● **REQUIRED WORK**
A) In the text about silver patterns below, list every passage enclosed in parentheses.
B) From the text about silver patterns below, repeat word for word the part that opens with the words containing "And yet. Neither" and closes with "to bat 1.000.".

● **READING TEXT**
--------

Pretty sure I’ve already upset half of you, and at least another 45% of you think I’m crazy. Hear me out.

I will allow that we all make plenty of buying decisions to reinforce our self-identities. I can point to many of my own purchases as examples. You’ll laugh (and you should), but I first saw my Rose Point silver pattern in A Southern Belle Primer when that book came out in 1990. I’m not particularly old-fashioned (as the book indicates Rose Point fans are), but at that time in my life, I liked having a silver pattern that was on that sort of list. (Spoiler alert: I no longer really like Rose Point at all. I greatly prefer the simplicity of the Fairfax I have that used to be my great aunt’s, and if I ever win the lottery, I’m buying a lot more place settings in Fairfax. But you see, I really like having a silver pattern still. It’s part of my identity somehow.)

And so from that perspective, you might say it makes a lot of sense to market to the demographic.

And yet. Neither of my sisters has silver. One of them is far more of the modern version of a stereotypical Southern belle than I am. She was in a sorority in college. She has monogrammed things. We both like to entertain. Hospitality is important to us. She could have had silver—mostly the same people who gave it to me would have given it to her. But she didn’t want it.

Still, perhaps she’s an edge case. We know we aren’t going to bat 1.000.

--------

● **RECORDS SHOWN**

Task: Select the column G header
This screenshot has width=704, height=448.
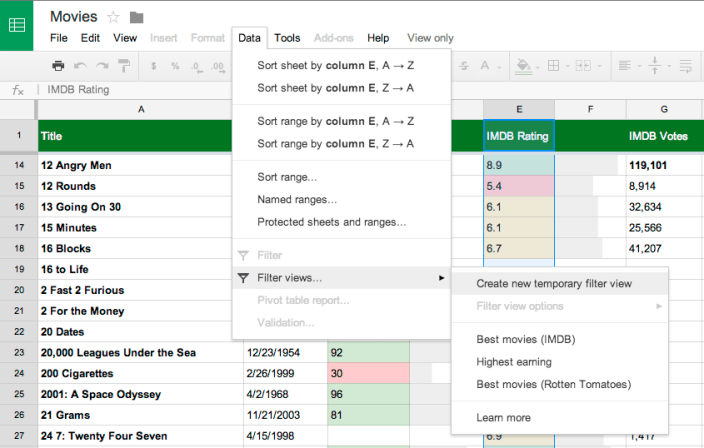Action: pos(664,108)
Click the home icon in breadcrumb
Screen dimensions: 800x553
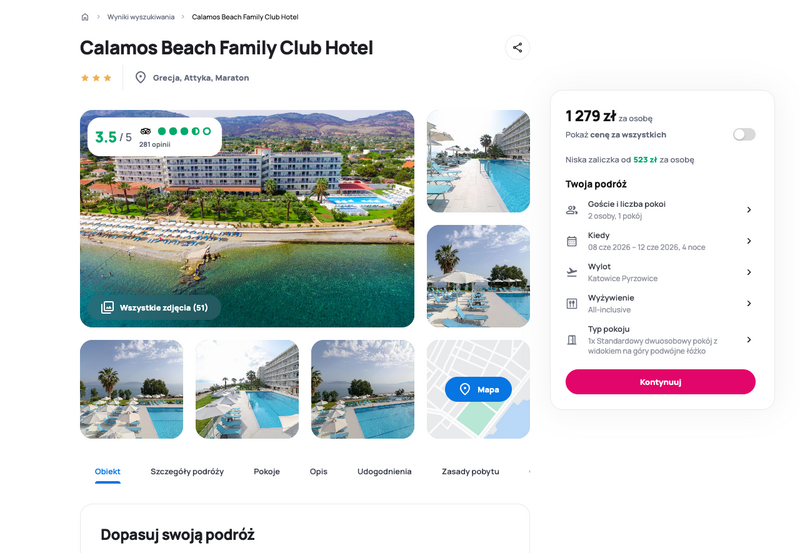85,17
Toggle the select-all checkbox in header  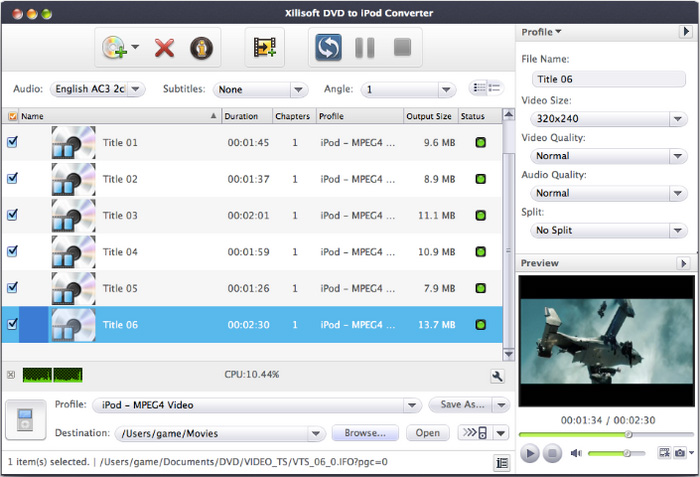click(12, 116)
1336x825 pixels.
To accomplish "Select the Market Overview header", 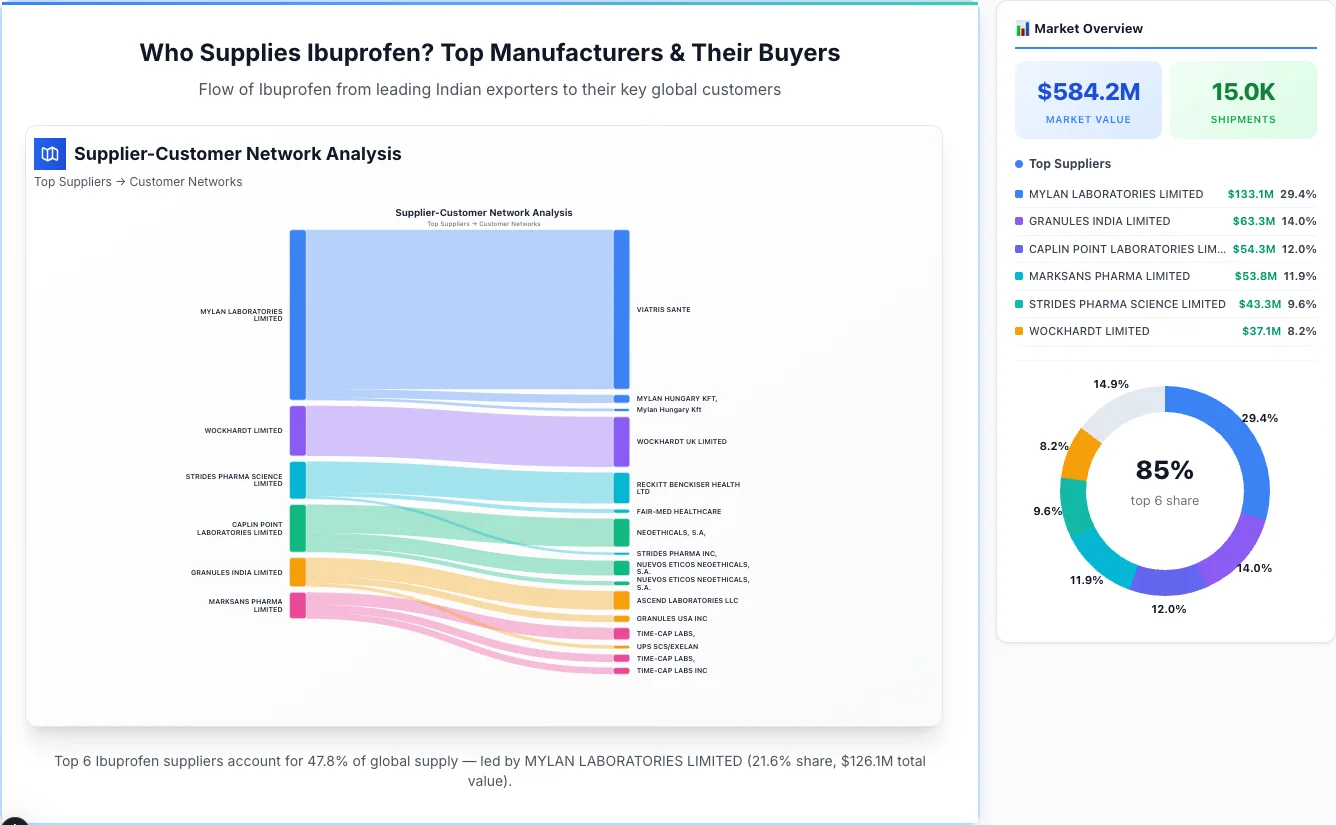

--------

● **ANSWERS BY ITEM NUMBER**
A)
- (and you should)
- (as the book indicates Rose Point fans are)
- (Spoiler alert: I no longer really like Rose Point at all. I greatly prefer the simplicity of the Fairfax I have that used to be my great aunt's, and if I ever win the lottery, I'm buying a lot more place settings in Fairfax. But you see, I really like having a silver pattern still. It's part of my identity somehow.)

B)
And yet. Neither of my sisters has silver. One of them is far more of the modern version of a stereotypical Southern belle than I am. She was in a sorority in college. She has monogrammed things. We both like to entertain. Hospitality is important to us. She could have had silver—mostly the same people who gave it to me would have given it to her. But she didn’t want it.

Still, perhaps she’s an edge case. We know we aren’t going to bat 1.000.